### [TASK TO CARRY OUT]
Please copy the lines below, exactly as they are, from the one with "Click into the Sélecteur input field" through the one with "Instruction: Collapse the", and leave out the pictures.

### [DATA RECORDS]
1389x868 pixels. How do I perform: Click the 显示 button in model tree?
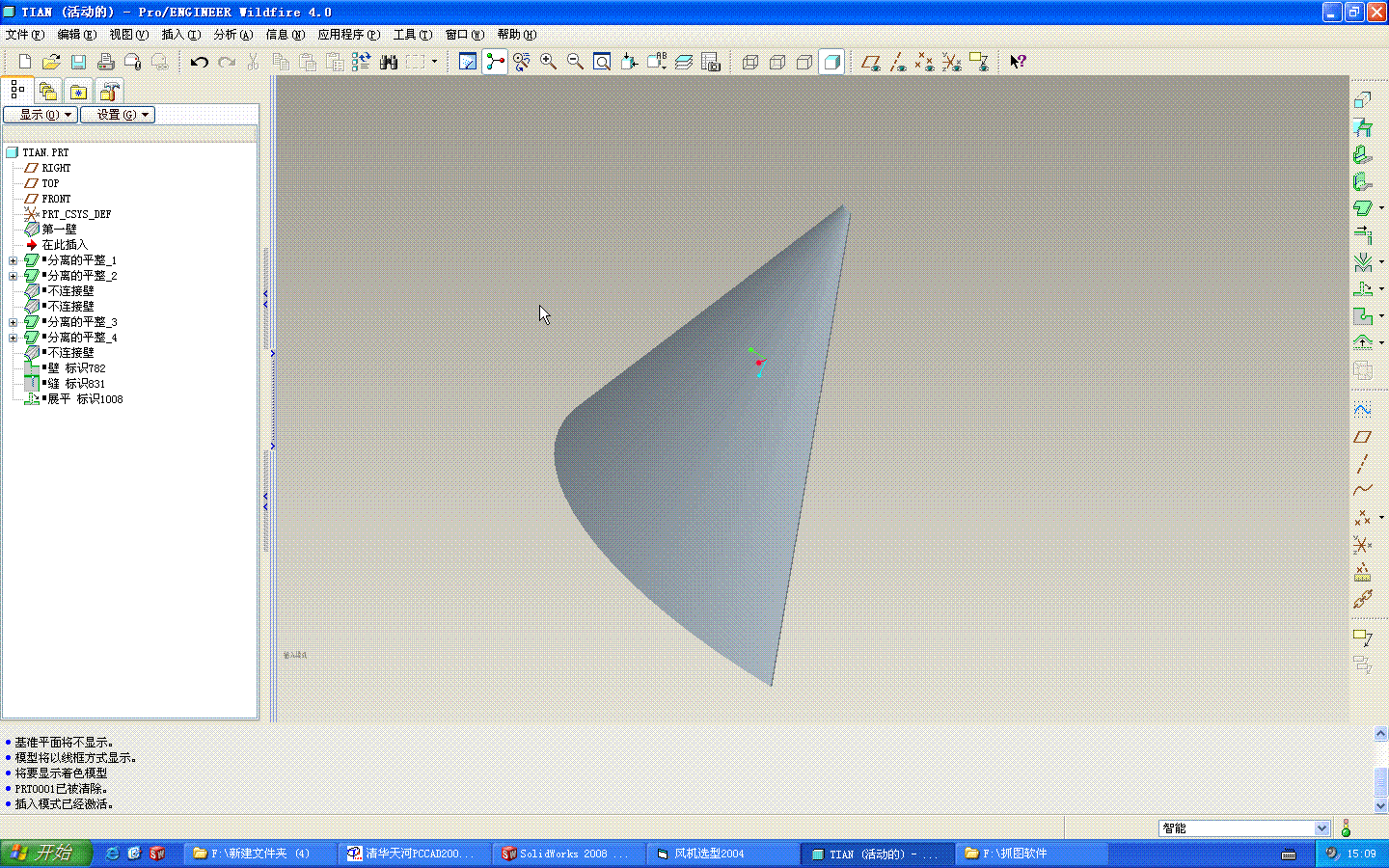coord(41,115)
...
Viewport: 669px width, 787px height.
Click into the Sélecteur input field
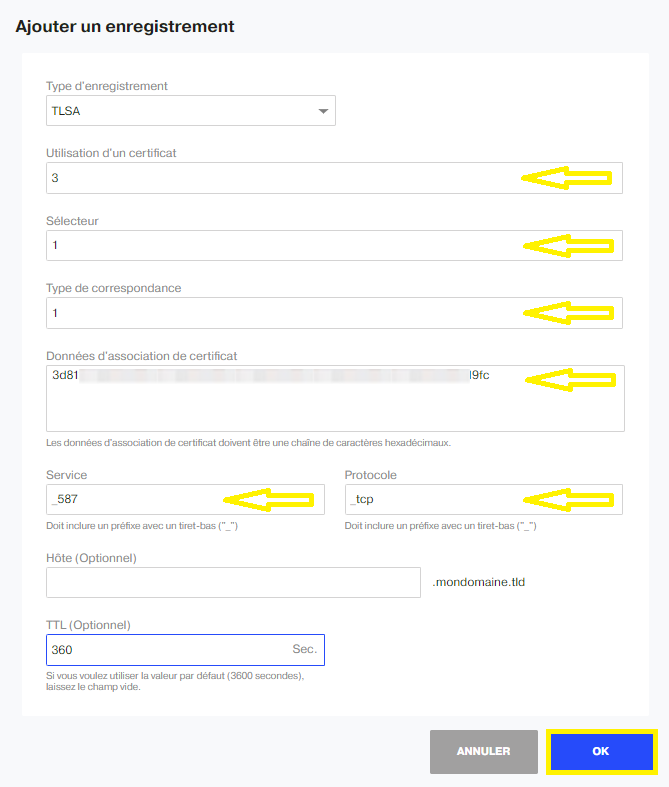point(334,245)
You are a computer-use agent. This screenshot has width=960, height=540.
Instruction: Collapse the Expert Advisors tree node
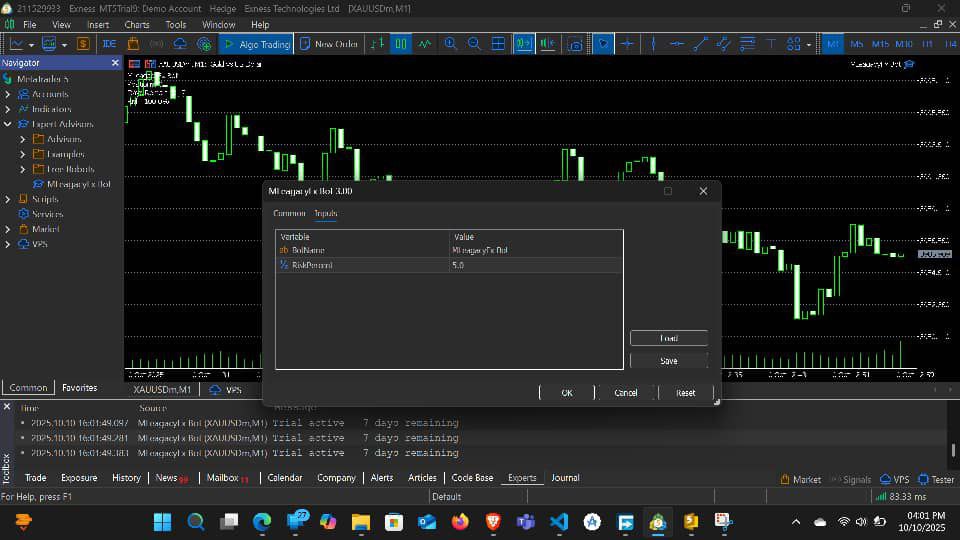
==
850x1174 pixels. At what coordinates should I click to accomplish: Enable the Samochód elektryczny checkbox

### [THE COMPLETED TASK]
Click into the Sélecteur input field
point(334,245)
You are a computer-use agent. This screenshot has width=960, height=540.
Instruction: Collapse the Expert Advisors tree node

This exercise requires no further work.